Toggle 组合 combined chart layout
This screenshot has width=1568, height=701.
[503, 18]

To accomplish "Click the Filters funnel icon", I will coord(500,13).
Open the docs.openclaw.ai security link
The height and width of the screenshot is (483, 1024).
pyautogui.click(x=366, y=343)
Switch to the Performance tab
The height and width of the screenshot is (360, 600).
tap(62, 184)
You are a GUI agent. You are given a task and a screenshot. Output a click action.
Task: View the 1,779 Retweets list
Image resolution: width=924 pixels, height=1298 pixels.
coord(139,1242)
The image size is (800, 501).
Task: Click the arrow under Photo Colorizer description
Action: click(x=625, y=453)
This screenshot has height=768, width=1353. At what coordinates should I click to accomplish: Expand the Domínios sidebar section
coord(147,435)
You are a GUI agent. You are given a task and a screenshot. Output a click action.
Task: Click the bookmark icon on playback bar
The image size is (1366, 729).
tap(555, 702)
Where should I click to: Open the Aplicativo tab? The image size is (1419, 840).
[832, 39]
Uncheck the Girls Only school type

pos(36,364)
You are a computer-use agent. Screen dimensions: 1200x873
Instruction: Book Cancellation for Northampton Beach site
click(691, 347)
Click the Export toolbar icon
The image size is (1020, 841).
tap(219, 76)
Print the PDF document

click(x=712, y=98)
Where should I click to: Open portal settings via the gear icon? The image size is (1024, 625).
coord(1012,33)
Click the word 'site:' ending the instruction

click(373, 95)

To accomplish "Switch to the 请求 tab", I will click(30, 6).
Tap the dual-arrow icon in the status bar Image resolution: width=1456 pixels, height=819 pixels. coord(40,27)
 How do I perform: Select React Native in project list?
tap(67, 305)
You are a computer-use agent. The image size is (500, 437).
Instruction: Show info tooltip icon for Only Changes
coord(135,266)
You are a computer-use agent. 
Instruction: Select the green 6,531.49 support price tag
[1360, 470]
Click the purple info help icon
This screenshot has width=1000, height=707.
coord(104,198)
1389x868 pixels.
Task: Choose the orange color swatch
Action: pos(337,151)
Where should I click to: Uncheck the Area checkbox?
....
Brief:
Return the rows above unchanged, from the line containing "This screenshot has height=768, width=1353." through the line containing "will click(30, 6).", with both of those lines included.

Answer to the task:
This screenshot has height=768, width=1353. At what coordinates should I click to accomplish: Expand the Domínios sidebar section
coord(147,435)
You are a GUI agent. You are given a task and a screenshot. Output a click action.
Task: Click the bookmark icon on playback bar
The image size is (1366, 729).
tap(555, 702)
Where should I click to: Open the Aplicativo tab? The image size is (1419, 840).
[832, 39]
Uncheck the Girls Only school type

pos(36,364)
You are a computer-use agent. Screen dimensions: 1200x873
Instruction: Book Cancellation for Northampton Beach site
click(691, 347)
Click the Export toolbar icon
The image size is (1020, 841).
tap(219, 76)
Print the PDF document

click(x=712, y=98)
Where should I click to: Open portal settings via the gear icon? The image size is (1024, 625).
coord(1012,33)
Click the word 'site:' ending the instruction

click(373, 95)

To accomplish "Switch to the 请求 tab", I will click(30, 6).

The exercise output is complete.